US stocks trade mixed while Facebook parent Meta leads rally in tech sector
- US stocks were mixed at the open Thursday, while the Nasdaq surged 2%.
- Facebook parent Meta jumped on cost-cutting measures and a share buyback.
US stocks were mixed at the open Thursday, while the Nasdaq Composite added to strong gains a day earlier led by Mark Zuckerberg's Meta.
Tech stocks rallied, with Meta up 20% on news of cost cutting measures after a $13.7 billion loss on investments in its Reality Labs project. The company plans to significantly reduce spending and increased a stock buyback plan by $40 billion.
Meanwhile, Federal Reserve raised benchmark interest rates by 25 basis points on Wednesday, which met expectations. Chairman Jerome Powell also gave investors some reason to be optimistic by asserting "that the disinflationary process has started."

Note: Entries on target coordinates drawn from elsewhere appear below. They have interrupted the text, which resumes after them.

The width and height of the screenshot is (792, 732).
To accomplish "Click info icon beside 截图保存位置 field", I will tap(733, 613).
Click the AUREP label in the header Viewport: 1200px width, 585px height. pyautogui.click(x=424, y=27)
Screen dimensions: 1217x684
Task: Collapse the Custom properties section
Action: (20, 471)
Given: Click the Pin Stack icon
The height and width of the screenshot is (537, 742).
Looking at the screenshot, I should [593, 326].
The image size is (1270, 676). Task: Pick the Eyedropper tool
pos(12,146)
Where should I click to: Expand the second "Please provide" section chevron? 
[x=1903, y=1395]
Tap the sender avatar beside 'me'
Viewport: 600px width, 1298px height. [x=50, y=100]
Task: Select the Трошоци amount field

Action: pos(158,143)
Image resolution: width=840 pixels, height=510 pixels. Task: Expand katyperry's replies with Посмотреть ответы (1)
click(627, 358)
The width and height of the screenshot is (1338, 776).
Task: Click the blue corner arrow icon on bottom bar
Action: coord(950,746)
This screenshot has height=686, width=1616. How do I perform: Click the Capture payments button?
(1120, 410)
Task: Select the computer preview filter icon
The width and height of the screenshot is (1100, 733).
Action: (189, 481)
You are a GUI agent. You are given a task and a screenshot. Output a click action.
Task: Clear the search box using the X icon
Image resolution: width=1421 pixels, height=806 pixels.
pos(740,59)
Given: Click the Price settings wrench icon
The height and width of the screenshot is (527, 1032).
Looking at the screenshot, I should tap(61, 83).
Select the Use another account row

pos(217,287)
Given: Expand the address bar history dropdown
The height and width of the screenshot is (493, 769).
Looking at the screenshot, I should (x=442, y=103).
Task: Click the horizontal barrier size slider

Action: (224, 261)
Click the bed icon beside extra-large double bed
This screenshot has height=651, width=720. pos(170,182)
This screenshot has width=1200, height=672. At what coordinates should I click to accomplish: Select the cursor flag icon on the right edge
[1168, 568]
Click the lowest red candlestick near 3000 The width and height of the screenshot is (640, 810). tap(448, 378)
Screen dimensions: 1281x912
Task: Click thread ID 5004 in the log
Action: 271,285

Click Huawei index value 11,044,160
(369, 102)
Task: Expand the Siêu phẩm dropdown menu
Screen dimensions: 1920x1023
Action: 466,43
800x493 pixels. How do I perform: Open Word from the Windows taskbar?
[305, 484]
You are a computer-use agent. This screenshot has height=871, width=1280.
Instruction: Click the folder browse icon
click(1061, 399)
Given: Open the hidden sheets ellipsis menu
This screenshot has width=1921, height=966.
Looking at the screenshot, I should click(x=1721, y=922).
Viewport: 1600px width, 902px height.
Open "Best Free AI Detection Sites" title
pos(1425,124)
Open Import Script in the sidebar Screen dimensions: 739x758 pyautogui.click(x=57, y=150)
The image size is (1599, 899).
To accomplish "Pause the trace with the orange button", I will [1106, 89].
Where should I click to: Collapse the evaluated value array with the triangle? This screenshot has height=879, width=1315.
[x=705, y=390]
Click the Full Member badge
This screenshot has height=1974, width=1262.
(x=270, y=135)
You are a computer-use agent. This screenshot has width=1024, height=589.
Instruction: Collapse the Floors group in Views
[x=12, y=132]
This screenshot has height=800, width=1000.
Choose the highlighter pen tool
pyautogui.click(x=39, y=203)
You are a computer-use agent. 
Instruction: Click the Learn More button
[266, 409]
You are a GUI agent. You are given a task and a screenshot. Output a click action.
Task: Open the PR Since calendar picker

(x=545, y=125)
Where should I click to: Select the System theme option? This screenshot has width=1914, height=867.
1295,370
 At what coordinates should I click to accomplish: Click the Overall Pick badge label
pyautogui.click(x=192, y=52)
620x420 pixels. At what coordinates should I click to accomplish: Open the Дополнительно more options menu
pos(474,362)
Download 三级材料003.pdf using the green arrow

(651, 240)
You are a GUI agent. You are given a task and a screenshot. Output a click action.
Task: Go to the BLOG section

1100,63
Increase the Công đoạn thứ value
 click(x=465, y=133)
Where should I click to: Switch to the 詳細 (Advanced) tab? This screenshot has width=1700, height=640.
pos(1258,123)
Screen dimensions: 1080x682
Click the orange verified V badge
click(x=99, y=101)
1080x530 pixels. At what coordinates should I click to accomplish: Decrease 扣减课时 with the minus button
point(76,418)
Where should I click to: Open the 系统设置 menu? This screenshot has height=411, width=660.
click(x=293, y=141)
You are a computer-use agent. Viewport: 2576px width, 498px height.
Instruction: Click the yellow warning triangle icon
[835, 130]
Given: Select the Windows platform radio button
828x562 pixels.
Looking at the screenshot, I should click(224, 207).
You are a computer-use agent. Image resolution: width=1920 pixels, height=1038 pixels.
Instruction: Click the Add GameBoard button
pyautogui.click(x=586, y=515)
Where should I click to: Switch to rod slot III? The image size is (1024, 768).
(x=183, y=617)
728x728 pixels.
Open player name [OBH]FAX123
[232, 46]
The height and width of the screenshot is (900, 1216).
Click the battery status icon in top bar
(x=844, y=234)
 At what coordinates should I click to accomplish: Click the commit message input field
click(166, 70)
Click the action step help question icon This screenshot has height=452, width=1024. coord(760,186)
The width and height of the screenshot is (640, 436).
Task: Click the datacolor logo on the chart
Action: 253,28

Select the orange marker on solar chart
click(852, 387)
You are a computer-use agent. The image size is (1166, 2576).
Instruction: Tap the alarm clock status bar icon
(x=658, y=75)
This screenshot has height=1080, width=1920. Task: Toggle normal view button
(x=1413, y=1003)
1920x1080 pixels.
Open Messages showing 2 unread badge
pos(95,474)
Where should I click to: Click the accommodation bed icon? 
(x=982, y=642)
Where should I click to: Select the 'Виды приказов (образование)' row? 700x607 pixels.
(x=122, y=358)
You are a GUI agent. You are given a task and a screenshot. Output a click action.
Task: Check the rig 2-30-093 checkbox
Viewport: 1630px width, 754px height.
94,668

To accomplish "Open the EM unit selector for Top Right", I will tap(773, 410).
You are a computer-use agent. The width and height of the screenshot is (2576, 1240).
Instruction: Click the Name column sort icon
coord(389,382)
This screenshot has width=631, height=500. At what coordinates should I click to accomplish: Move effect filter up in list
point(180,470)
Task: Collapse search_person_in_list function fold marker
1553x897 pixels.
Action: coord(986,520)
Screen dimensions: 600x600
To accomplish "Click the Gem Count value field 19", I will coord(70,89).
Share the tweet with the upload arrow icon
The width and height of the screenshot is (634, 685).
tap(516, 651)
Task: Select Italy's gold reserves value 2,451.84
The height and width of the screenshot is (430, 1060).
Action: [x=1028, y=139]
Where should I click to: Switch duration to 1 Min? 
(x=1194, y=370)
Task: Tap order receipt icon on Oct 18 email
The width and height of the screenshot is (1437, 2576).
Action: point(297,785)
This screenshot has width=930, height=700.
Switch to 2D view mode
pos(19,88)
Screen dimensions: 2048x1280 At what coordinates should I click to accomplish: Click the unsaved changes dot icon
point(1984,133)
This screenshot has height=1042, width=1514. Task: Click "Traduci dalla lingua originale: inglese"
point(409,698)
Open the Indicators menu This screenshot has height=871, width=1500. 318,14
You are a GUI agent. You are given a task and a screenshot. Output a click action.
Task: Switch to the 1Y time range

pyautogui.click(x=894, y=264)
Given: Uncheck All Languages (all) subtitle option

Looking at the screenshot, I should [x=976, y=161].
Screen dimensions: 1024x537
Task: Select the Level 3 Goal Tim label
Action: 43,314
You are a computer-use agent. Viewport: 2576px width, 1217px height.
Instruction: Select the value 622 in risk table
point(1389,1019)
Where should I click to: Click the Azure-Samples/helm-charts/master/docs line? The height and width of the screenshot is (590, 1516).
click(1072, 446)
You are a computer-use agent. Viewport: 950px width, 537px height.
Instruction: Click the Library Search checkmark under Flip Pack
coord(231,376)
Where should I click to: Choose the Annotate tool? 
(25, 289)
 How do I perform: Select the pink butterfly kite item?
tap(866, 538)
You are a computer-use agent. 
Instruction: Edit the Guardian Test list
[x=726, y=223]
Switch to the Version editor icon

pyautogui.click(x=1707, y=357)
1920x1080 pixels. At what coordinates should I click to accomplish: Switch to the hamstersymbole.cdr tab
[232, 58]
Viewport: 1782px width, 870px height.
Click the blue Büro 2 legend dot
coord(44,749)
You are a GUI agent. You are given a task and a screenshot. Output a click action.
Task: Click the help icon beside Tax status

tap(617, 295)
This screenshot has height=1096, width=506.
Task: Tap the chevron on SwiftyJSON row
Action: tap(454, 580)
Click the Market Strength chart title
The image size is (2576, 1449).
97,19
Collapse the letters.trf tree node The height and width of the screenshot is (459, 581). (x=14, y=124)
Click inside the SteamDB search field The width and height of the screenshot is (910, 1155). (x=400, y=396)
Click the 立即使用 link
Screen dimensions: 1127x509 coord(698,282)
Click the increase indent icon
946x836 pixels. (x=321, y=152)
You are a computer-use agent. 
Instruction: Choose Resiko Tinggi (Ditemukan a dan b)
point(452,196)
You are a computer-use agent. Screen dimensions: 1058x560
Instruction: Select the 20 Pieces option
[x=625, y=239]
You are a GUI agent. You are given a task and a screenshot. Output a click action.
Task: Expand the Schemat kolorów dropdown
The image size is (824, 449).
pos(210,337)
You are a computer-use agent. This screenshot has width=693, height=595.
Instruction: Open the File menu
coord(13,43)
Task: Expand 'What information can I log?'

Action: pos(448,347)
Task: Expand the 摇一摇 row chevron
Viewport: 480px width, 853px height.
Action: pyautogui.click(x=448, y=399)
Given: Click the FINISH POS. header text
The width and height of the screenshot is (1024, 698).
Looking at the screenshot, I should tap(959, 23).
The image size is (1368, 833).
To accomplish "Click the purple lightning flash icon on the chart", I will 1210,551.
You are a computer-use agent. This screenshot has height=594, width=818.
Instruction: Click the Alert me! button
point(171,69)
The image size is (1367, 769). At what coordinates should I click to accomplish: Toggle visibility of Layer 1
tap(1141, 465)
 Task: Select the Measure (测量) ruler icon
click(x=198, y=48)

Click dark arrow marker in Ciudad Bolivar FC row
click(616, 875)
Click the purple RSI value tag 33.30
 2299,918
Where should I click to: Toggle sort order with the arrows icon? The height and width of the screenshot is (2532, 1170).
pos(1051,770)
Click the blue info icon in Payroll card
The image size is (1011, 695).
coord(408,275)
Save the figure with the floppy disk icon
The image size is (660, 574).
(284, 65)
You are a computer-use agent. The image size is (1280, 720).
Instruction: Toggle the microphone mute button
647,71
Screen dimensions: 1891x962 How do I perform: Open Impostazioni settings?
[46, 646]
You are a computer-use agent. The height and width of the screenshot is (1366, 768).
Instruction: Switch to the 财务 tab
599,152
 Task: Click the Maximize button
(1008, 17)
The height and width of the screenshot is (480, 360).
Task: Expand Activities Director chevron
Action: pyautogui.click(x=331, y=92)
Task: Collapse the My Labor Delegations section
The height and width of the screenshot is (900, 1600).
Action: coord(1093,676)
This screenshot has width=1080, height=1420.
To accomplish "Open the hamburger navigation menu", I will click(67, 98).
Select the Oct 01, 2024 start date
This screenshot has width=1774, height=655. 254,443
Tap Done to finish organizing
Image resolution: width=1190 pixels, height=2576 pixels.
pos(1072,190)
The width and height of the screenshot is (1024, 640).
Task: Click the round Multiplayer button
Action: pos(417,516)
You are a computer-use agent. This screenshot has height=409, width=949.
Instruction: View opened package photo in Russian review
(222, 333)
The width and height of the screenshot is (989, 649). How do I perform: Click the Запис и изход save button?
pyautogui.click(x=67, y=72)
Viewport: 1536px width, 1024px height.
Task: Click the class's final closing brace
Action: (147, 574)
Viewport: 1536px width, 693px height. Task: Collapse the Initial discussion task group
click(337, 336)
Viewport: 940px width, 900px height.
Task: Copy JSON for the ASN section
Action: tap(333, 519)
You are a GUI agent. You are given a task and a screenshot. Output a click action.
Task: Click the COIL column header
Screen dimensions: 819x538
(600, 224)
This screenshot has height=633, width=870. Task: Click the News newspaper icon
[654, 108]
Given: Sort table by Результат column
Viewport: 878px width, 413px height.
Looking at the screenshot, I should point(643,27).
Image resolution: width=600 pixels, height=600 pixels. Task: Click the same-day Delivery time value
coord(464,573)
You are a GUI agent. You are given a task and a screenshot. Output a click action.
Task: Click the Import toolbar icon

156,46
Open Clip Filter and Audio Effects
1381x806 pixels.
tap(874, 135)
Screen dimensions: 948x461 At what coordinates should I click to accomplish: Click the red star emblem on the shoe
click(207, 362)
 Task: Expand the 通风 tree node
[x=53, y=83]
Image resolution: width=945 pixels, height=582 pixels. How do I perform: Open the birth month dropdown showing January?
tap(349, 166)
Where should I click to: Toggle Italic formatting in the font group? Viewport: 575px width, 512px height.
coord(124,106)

But he also cautioned that rates would remain "restrictive" in order to properly tame price pressures, and added that assuming victory in the inflation fight would indeed be "premature." The latest rate hike brings the fed funds rate to a target of 4.5%-4.75%.
Here's where US indexes stood at the 9:30 a.m. opening bell on Thursday:
- S&P 500: 4,157.32, up 0.93%
- Dow Jones Industrial Average: 33,992.30, down 0.30% (100.66 points)
- Nasdaq Composite: 12,054.30, up 2.01%
Here's what else is going on:
- The European Central Bank raised rates by 50 basis points, marking a fifth-straight increase.
- Tesla's holdings of bitcoin sank nearly $2 billion in 2022.
- Meta CEO Mark Zuckerberg has added $11.6 billion to his personal wealth in the last year.
In commodities, bonds, and crypto:
- Oil prices fell, with West Texas Intermediate down 0.42% to $76.08 a barrel. Brent crude, the international benchmark, declined 0.16% to $82.71 a barrel.
- Gold pulled back 0.20% to $1,946.55 per ounce.
- The 10-year yield fell 4 basis points to 3.362%.
- Bitcoin added 0.37% to $23,896.32.